UK economy growth forecast for 2011 cut by BCC

‘The UK economy will grow by less than expected in 2011 but growth in 2012 will be better than predicted, the British Chambers of Commerce forecasts.

The group downgraded its forecast for UK GDP growth in 2011 to 1.4% from a December forecast of 1.9%’

OK so the numbers are small but the difference means expectation has been downgraded by over 26% which is huge.

The unemployment forecast is up from 2.6 million to 2.65 million which just looks like 0.05 but is actually 50,000 more people expected to lose their jobs.

On the plus side, the forecast for 2012 has gone up! (I wander if this is with or without factoring in the cost of the Olympics?)

Overall though today’s outlook appears pretty bleak.

Still, at least the sun is shining…

More on the ECJ Insurance Ruling

Insurers have until December 21st 2012 to remove gender based pricing.

Will this mean they have to ignore statistics just because they could be considered gender specific?

‘Statistically’ (based on factual evidence) women live longer and young men have more car accidents.

Will these facts have to be ignored?

If you’d like to pick the ruling to pieces and try to find out what the likely impact will be, you can find it here:

Search for Case Ref: C-236/09

When it comes to the provision of healthcare section (12) states: ‘differences between men and women in the provision of healthcare services, which result from the physical differences between men and women, do not relate to comparable situations and therefore, do not constitute discrimination’.

So why are life insurance companies worried?

It also states: ‘Direct discrimination occurs only when one person is treated less favourably, on grounds of sex, than another person in a comparable situation.’

That’s the bit that is probably scaring the car insurance companies.

Put a man and a woman in the same situation on the road and if one is more likely to have an accident than the other, the price of insurance can’t reflect this.
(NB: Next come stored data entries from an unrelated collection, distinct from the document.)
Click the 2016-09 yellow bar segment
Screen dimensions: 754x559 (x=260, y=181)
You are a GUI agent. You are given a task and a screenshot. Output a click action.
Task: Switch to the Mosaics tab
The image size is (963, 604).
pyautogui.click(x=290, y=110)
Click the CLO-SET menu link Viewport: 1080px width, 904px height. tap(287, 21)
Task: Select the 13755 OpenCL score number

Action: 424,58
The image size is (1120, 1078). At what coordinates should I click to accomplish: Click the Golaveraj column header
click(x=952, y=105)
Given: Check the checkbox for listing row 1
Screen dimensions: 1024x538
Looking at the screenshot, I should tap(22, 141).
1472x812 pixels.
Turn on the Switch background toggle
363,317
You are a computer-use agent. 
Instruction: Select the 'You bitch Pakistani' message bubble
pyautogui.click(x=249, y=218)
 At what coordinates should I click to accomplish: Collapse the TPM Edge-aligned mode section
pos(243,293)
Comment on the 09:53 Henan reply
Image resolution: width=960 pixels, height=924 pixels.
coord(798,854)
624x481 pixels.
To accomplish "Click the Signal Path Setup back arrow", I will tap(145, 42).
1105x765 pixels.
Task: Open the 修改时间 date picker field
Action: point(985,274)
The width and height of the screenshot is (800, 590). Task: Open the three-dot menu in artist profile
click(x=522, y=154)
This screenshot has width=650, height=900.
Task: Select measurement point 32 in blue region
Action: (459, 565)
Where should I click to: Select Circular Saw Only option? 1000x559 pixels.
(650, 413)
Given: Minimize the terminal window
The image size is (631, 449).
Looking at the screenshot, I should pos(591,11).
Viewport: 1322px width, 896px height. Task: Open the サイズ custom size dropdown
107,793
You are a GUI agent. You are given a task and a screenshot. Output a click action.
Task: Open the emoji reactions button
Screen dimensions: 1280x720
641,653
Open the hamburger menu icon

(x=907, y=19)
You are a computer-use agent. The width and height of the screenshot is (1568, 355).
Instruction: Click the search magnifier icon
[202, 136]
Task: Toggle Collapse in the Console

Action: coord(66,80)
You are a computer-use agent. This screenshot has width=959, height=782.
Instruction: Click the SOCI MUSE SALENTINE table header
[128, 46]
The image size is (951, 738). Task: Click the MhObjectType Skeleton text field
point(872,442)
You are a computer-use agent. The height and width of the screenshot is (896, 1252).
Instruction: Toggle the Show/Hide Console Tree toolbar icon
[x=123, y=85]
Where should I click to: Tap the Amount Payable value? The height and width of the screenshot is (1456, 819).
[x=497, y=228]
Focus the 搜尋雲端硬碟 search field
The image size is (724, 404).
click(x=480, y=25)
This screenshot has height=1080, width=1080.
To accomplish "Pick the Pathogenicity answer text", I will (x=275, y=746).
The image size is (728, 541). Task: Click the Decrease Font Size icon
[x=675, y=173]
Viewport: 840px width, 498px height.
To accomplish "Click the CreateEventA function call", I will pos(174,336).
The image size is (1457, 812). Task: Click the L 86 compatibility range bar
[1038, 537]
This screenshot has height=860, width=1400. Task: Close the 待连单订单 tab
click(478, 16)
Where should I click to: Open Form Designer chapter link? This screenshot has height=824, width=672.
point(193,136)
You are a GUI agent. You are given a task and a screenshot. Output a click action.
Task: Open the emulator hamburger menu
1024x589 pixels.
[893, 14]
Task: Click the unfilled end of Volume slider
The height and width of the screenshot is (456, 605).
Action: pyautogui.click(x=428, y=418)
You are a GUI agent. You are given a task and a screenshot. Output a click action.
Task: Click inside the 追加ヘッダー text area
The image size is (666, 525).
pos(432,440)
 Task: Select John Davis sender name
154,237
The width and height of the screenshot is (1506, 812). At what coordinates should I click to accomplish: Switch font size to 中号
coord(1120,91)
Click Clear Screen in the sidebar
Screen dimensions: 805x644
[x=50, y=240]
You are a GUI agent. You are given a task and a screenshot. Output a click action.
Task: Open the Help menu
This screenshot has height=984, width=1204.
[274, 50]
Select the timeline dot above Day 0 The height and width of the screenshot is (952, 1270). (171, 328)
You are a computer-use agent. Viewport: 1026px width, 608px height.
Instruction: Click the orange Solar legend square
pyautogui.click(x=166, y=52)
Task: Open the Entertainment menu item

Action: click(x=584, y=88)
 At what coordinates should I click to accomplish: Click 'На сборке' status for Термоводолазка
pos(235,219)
Section (19) states: ‘In some cases, sex is one but not necessarily the only determining factor in the assessment of risks insured. For contracts insuring those types of risks, Member States may decide to permit exemptions from the rule of unisex premiums and benefits, as long as they can ensure that underlying actuarial and statistical data on which the calculations are based, are reliable, regularly up-dated and available to the public.’

So if insurers can prove the statistics, they can still vary the price but they have to make the statistics public.


So all this really does is stop insurance companies generating one price based on the facts and then adding a bit extra just because of gender.

Sounds like a good thing to me!

Have they been upping prices just because of gender with no supporting facts?